While the phone-hacking scandal has quite rightly dominated newspapers this week, another has been unfolding in the back pages. It’s the news that the care home operator Southern Cross is to close.
Southern Cross – the organisation running more care homes than any other UK provider (over double the next three biggest) – has been forced to shut down after the landlords owning its homes said they wanted to leave the group.
Around 250 of its homes will transfer immediately to other operators, while the rest finalise plans – the fate of a small number of homes are reportedly hanging in the balance. The seriousness of this issue just demonstrates that something needs to be done with the current system of long-term care funding, as argued by the Dilnot Commission.

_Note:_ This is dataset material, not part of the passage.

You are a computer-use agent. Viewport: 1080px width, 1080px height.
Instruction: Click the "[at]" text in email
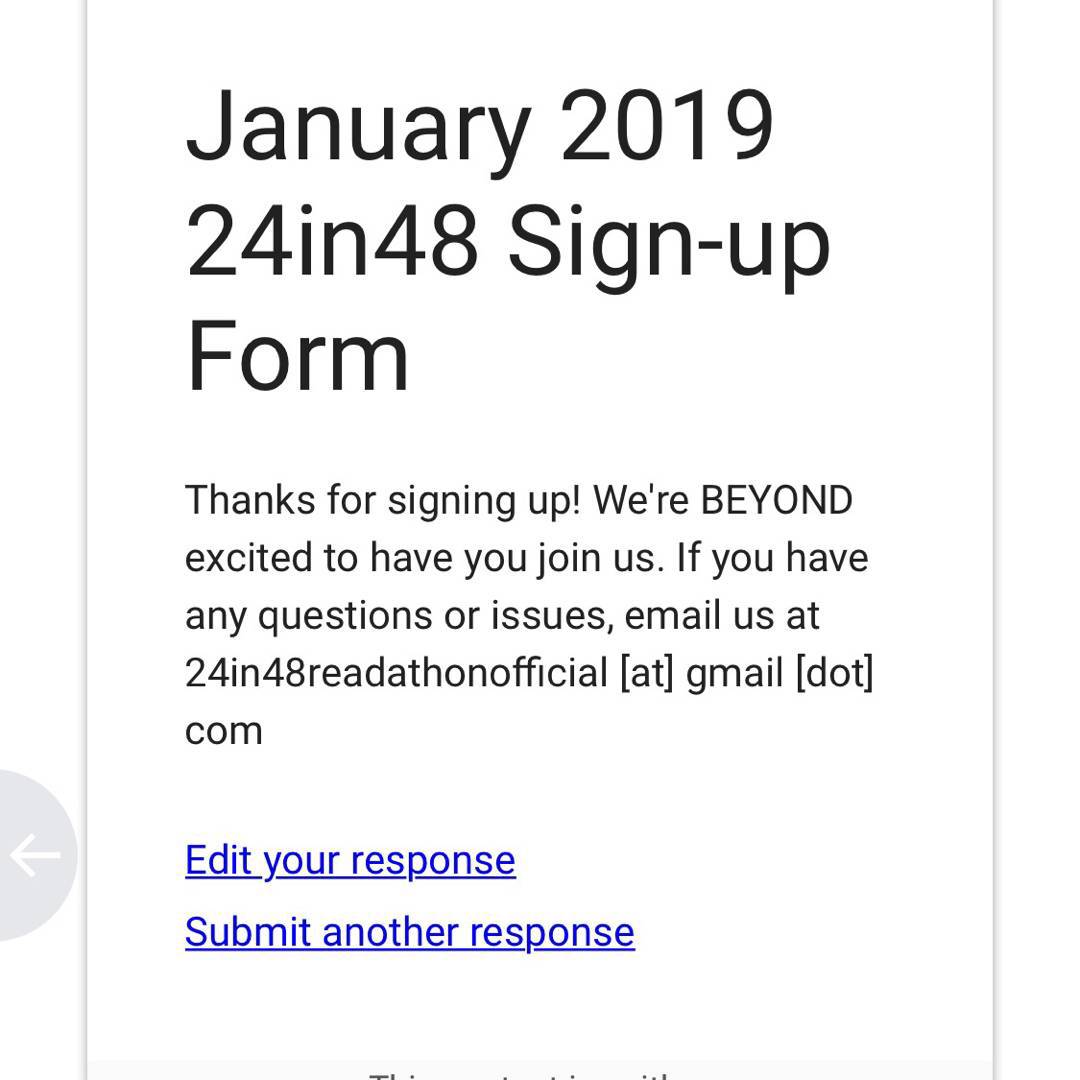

In the meantime Southern Cross continues to manage and run those homes and landlords have made reassuring statements about their plans for residents’ futures.
A duty of care
My grandfather had to move care homes when the home he was in became unable to meet his needs. This had a huge impact on him – and us as his family. We know that moving vulnerable older people is an absolute last resort, so we’ll have to hope that Southern Cross’s situation will be as well-managed as we’ve been told.
But it’s important to remember that a resident in any home threatened with closure has rights. The local authority has a duty of care, and a legal responsibility to assess the person so that the right care home can be identified, even if the residents will fund it themselves.
The Department of Health has clearly stated that, ‘Whatever the outcome, no-one will find themselves homeless or without care. We will not stand by and let that happen.’
These are reassuring words, in a week when people will feel battered by scandal upon scandal. At the moment though, it’s uncertain times for the residents of Southern Cross’s care homes and their families. If you’re one of those affected, do you think there needs to be better protection for care home residents?